Giraffe Kill Rage Irrational and Misplaced

by Wesley J. Smith

I have been hearing from correspondents who are amazed that so many people are more emotionally outraged at the humane killing of a young giraffe at a Danish zoo than they seem to be about many terrible wrongs done to human beings.

I am not at all surprised. It is a sign of the times.  

With a growing anti-humanism driven by the emotionalism of animal rights activists and radical environmentalism (see my about-to-be released The War on Humans), it isn’t surprising that some people pour their devotion into romanticizing animals. Indeed, even those who are not misanthropic, project virtuous innocence and purity into animals–which is actually amorality.

The LA Times even editorialized against the killing. From, “Zoos Should Save, Not Kill:”

The killing of a young giraffe at a Danish zoo — after which it was publicly butchered and fed to a lion — breaks what should be the most inviolate if unwritten contract when humans remove wild animals from their natural habitat: to protect and keep healthy those animals and their descendants…

More than ever, zoos are taking responsibility for the well-being of their animals, which means keeping them alive and healthy as long as possible. That’s not what happened here. And what lesson does it teach the public about respecting and admiring wild animals when that education includes the killing and dismemberment of an animal?

“Inviolate rule?” Really?

To be sure, zoos owe their animals humane care, which is why we should applaud the ever-improving standards of husbandry. But life into old age? Why is that?

Besides, the animal was humanely killed–experiencing little if any suffering. Certainly, the death was far less painful than would have experienced if brought down by lions. 

And talk about educational: The giraffe was eaten by its natural predators. That’s real life in the wild. 

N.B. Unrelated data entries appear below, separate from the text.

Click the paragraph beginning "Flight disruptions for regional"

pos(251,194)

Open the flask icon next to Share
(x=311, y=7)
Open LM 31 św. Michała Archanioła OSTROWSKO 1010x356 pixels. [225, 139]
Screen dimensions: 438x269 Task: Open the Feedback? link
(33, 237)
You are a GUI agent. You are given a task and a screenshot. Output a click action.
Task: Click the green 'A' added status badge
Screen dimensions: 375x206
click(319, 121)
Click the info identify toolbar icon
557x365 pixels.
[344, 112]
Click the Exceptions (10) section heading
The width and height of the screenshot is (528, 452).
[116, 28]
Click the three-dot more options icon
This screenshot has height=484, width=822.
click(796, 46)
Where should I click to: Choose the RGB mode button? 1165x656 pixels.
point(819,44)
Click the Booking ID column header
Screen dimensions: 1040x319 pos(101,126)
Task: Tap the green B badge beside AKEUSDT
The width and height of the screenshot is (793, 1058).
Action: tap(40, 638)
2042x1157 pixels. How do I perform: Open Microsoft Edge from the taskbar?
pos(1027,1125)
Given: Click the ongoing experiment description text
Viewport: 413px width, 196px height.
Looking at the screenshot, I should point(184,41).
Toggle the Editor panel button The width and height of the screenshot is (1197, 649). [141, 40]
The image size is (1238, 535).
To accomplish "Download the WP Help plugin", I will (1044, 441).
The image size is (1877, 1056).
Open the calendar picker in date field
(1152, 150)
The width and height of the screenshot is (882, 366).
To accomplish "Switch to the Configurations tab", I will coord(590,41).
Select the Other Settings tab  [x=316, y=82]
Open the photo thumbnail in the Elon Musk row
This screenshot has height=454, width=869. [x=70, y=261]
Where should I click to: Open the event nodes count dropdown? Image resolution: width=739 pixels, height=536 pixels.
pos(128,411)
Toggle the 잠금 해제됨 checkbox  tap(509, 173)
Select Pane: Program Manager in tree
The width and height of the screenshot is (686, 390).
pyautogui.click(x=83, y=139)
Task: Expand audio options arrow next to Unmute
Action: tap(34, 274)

One of the great experiences of my life was staying in an animal viewing camp in South Africa. One day, we were on a guided hike and saw a beautiful giraffe–so graceful!–without a tail. The ranger told us a lion had probably tried to bring it down, grabbed the tail, and gotten kicked in the face, ripping off the tail and breaking its jaw. That lion starved to death, he told us. Tooth and claw, indeed.

The rage over this event–including death threats, for heaven’s sake!–is way over the top. Let’s save that depth of emotion for the many evils perpetrated against humans and acts of actual animal cruelty such that engaged in by Michael Vick.

The humane killing of a giraffe just doesn’t rise to the level of abuse or an act of profound wrong. In fact, while perhaps unwise–I probably would have shipped the animal to another zoo to avoid this very controversy–I don’t see it as particularly wrong at all.